(Entries pointing to words and elements)

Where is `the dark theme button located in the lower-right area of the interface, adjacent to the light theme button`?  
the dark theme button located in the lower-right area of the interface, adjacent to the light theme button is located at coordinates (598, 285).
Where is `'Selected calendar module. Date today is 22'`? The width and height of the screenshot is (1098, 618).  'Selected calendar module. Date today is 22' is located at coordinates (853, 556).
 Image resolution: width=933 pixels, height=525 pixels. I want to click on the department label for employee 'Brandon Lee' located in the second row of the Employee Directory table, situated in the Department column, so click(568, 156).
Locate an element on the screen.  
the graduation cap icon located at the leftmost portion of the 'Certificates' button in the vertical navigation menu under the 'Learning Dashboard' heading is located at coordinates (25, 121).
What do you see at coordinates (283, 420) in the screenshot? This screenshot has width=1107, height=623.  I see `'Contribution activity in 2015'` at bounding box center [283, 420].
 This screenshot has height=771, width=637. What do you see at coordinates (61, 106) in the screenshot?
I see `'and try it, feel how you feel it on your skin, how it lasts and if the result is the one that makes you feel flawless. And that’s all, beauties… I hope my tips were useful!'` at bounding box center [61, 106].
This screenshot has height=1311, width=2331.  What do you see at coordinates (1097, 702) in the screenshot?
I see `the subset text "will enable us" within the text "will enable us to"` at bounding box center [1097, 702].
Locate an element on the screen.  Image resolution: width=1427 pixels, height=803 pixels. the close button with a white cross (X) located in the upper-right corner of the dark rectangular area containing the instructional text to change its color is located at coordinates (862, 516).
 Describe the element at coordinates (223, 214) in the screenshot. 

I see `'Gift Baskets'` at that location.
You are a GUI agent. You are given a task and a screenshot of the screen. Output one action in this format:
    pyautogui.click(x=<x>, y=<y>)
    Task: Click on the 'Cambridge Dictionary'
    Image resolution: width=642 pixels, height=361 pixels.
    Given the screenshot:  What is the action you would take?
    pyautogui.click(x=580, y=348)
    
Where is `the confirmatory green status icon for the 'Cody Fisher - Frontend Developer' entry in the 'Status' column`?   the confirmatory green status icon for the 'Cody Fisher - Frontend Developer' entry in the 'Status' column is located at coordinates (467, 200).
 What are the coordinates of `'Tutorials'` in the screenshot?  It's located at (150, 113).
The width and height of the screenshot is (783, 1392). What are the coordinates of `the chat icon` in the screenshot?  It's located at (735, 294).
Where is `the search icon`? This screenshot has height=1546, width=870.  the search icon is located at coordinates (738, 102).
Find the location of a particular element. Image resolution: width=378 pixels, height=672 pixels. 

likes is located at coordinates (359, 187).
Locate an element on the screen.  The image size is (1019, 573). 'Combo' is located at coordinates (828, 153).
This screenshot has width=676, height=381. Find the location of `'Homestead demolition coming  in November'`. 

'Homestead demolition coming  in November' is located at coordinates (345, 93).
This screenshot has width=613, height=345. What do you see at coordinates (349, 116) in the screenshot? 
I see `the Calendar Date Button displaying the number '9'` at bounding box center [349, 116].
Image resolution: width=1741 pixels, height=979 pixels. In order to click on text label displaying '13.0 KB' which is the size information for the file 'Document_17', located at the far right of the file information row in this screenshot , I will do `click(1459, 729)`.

#### TASK STATEMENT
Copy every one of the records above word for word.

#### CORRECT RESPONSE
Where is `the dark theme button located in the lower-right area of the interface, adjacent to the light theme button`?  
the dark theme button located in the lower-right area of the interface, adjacent to the light theme button is located at coordinates (598, 285).
Where is `'Selected calendar module. Date today is 22'`? The width and height of the screenshot is (1098, 618).  'Selected calendar module. Date today is 22' is located at coordinates (853, 556).
 Image resolution: width=933 pixels, height=525 pixels. I want to click on the department label for employee 'Brandon Lee' located in the second row of the Employee Directory table, situated in the Department column, so click(568, 156).
Locate an element on the screen.  
the graduation cap icon located at the leftmost portion of the 'Certificates' button in the vertical navigation menu under the 'Learning Dashboard' heading is located at coordinates (25, 121).
What do you see at coordinates (283, 420) in the screenshot? This screenshot has width=1107, height=623.  I see `'Contribution activity in 2015'` at bounding box center [283, 420].
 This screenshot has height=771, width=637. What do you see at coordinates (61, 106) in the screenshot?
I see `'and try it, feel how you feel it on your skin, how it lasts and if the result is the one that makes you feel flawless. And that’s all, beauties… I hope my tips were useful!'` at bounding box center [61, 106].
This screenshot has height=1311, width=2331.  What do you see at coordinates (1097, 702) in the screenshot?
I see `the subset text "will enable us" within the text "will enable us to"` at bounding box center [1097, 702].
Locate an element on the screen.  Image resolution: width=1427 pixels, height=803 pixels. the close button with a white cross (X) located in the upper-right corner of the dark rectangular area containing the instructional text to change its color is located at coordinates (862, 516).
 Describe the element at coordinates (223, 214) in the screenshot. 

I see `'Gift Baskets'` at that location.
You are a GUI agent. You are given a task and a screenshot of the screen. Output one action in this format:
    pyautogui.click(x=<x>, y=<y>)
    Task: Click on the 'Cambridge Dictionary'
    Image resolution: width=642 pixels, height=361 pixels.
    Given the screenshot:  What is the action you would take?
    pyautogui.click(x=580, y=348)
    
Where is `the confirmatory green status icon for the 'Cody Fisher - Frontend Developer' entry in the 'Status' column`?   the confirmatory green status icon for the 'Cody Fisher - Frontend Developer' entry in the 'Status' column is located at coordinates (467, 200).
 What are the coordinates of `'Tutorials'` in the screenshot?  It's located at (150, 113).
The width and height of the screenshot is (783, 1392). What are the coordinates of `the chat icon` in the screenshot?  It's located at (735, 294).
Where is `the search icon`? This screenshot has height=1546, width=870.  the search icon is located at coordinates (738, 102).
Find the location of a particular element. Image resolution: width=378 pixels, height=672 pixels. 

likes is located at coordinates (359, 187).
Locate an element on the screen.  The image size is (1019, 573). 'Combo' is located at coordinates (828, 153).
This screenshot has width=676, height=381. Find the location of `'Homestead demolition coming  in November'`. 

'Homestead demolition coming  in November' is located at coordinates (345, 93).
This screenshot has width=613, height=345. What do you see at coordinates (349, 116) in the screenshot? 
I see `the Calendar Date Button displaying the number '9'` at bounding box center [349, 116].
Image resolution: width=1741 pixels, height=979 pixels. In order to click on text label displaying '13.0 KB' which is the size information for the file 'Document_17', located at the far right of the file information row in this screenshot , I will do `click(1459, 729)`.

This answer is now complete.